Rapin

Le mot rapin appartient au vocabulaire du 19e siècle, à une époque où les ateliers se multiplient. Un rapin désigne un apprenti peintre, sans cesse sollicité par les élèves du maître.

Délécluze nous livre les souvenirs du fonctionnement de l'atelier de Louis David : "On désigne par ce nom, dans les ateliers de peinture, les élèves que ne font encore que copier d'après les dessins, et ceux même qui dessinent d'après le relief, c'est-à-dire d'après les statues moulées en plâtre. Par extension, et un sens épigrammatique, on l'applique aux élèves déjà avancés dans la pratique de leur art, maix auxquels on ne reconnaît ni dispositions ni talent.
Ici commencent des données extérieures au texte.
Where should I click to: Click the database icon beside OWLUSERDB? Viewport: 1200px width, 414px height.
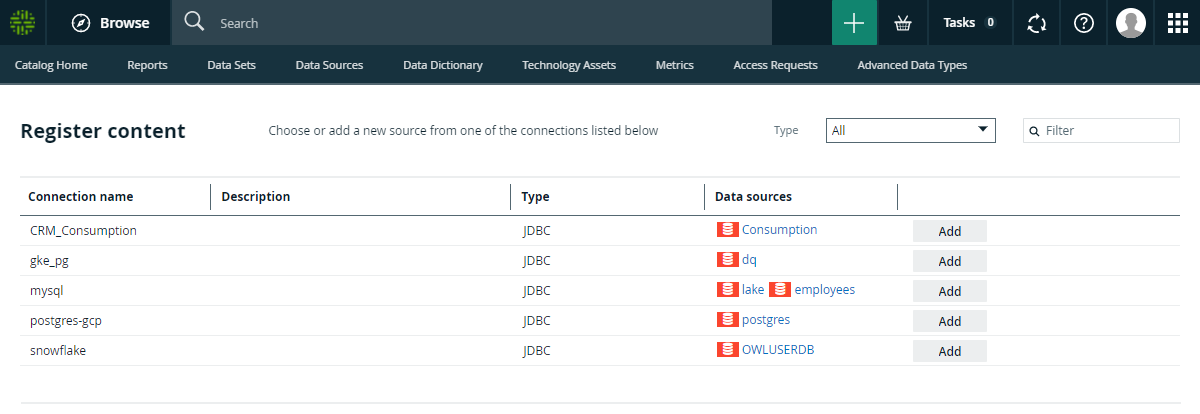pos(728,350)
Le rapin, il faut le croire, est libre et heureux aujourd'hui (...). Le rapin était une espèce de vassal, d'esclave même, soumis aux volontés et à tous les caprices de celui de ses camarades qui, qui plus âgés que lui et déjà eu l'honneur de se servir de la palette et de l'appui-main, se faisait servir par l'apprenti-artiste et le battait à l'occasion, quand ledit rapin était récalcitrant ou s'acquittait mal des commissions dont son tyran l'avait chargé."